Mr Crozier said late rains at this time of year will only be helpful if they are ongoing.


“It will help but at the same time it will create new growth and if the rain does not continue then that growth will die off as well which will create a fuel load,” he said.


“Last year we saw some late rains in November and December so we saw Naracoorte flood and a few other events with those rain bombs which meant that our soil dryness was pretty much zero.


“Last year it (the soil dryness) was sitting around that 20-40mm mark because we had the late rains.


“They are still saying that January and February down here for us are going to be the danger areas so we are keeping a closer eye on that.


“We will monitor if a fire happens a bit closely because we are aware there is more of a risk.


“We do some risk mitigation back in the region and weigh everything up especially with volunteer numbers and how everything’s looking.


“We definitely having an ageing population within our volunteer force, what we are seeing is smaller townships that are reducing.”


Forward thinking measures were used by the CFS at the scrub and grass fire in Joanna, around 15km south of Naracoorte, which started on New Year’s Day and destroyed around 50 hectares of scrub.


The fire was “an unfortunate accident” caused by hot ashes tipped out of a fire the day before which had not cooled.


A Blackhawk and three Air Tractors from the Mount Gambier Airport were used to create 12-14 containment lines using 2500 litres of fire retardant per drop.

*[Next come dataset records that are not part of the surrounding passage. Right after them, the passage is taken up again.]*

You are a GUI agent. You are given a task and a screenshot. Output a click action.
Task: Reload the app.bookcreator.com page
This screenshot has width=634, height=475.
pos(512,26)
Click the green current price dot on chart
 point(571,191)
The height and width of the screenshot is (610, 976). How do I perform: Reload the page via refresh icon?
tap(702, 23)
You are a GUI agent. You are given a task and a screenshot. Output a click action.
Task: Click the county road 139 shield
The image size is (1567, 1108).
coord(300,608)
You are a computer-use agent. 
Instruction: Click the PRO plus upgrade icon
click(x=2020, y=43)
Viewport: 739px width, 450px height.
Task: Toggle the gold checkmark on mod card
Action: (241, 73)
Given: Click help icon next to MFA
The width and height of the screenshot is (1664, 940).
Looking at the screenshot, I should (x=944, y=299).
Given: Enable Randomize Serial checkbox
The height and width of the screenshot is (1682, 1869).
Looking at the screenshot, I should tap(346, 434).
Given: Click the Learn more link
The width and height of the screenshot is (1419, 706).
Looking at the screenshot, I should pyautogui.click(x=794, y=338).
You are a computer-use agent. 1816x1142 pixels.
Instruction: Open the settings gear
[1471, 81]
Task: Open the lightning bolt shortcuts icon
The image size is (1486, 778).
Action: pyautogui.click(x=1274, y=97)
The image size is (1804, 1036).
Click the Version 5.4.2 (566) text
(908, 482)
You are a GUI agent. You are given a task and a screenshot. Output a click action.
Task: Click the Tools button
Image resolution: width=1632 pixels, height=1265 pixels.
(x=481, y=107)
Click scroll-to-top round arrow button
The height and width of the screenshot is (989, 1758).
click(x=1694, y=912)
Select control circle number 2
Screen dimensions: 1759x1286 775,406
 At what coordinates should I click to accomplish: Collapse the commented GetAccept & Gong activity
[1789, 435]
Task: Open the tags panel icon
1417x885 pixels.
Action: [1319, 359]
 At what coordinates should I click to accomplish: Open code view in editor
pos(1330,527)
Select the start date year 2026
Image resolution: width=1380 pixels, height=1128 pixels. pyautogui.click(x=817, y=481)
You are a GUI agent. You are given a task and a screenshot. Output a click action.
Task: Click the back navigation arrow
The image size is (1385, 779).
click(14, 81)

“They had to bring more retardant down from Adelaide because we did not have the stocks here,” Mr Crozier said.


“We had enough risk to enact certain things, we made it a total fire ban response which meant instead of two trucks initially going out to a fire, there were four straight away.


“Volunteers were out there for five days so we had obviously the risk of the weather coming in two days after the fire had started.

“Predictions had stated that it would take out some of the pine trees that surrounded which would be a huge loss to the area and then move across the border.


“We were getting things organised just in case the worst-case scenario happened so there was a lot of work that happened there.


“It stayed within the containment lines we put so we even brought down aircraft retardant lines which have not really been used down here before.


“Normally down in the South East, you put dozer line around it and you do some backburning but with the fuel load and how dry it was, the best option we had was retardant lines.”